What is being asked >>
In the records below, tally every line containing "sidebar". Report only the total.

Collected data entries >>
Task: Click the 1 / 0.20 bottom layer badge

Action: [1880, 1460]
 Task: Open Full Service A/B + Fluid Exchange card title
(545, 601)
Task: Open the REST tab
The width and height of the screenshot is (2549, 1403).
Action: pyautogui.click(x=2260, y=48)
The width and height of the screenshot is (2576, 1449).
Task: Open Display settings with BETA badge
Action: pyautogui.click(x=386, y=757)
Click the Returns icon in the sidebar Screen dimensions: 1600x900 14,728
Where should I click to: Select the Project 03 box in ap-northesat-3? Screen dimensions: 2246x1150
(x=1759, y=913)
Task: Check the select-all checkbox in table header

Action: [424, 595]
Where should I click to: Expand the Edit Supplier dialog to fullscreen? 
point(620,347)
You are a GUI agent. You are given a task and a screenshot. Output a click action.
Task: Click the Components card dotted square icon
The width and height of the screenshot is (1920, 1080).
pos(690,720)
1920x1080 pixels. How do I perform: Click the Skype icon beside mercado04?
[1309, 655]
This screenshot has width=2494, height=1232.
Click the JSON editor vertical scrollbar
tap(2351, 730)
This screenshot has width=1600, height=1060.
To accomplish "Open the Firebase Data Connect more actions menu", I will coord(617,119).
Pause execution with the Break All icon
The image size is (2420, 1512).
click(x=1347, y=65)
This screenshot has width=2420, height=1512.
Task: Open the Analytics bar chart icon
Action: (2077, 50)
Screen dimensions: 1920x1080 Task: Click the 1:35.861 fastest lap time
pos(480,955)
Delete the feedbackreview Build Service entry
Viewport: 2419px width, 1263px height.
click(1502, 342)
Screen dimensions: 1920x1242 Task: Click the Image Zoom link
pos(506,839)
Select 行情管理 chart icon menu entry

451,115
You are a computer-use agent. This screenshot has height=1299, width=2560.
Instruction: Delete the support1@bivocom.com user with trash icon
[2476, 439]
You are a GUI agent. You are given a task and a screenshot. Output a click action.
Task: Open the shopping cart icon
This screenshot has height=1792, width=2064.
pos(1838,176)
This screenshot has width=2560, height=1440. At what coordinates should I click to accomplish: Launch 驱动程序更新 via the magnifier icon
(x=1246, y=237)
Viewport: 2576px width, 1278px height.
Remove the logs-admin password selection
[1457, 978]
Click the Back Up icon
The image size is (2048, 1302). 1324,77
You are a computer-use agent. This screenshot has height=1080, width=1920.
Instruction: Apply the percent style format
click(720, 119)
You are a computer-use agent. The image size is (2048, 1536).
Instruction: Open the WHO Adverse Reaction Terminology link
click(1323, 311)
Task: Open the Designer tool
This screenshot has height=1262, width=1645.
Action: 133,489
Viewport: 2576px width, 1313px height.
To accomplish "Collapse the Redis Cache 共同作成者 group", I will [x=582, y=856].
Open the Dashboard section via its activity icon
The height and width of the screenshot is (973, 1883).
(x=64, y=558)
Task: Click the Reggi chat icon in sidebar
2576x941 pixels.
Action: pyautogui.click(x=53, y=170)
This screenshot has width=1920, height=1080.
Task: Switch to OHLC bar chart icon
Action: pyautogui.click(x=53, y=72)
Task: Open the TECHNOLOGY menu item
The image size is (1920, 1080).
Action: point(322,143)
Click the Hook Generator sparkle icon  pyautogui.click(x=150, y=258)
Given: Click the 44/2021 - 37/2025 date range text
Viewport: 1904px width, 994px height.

Solution >>
2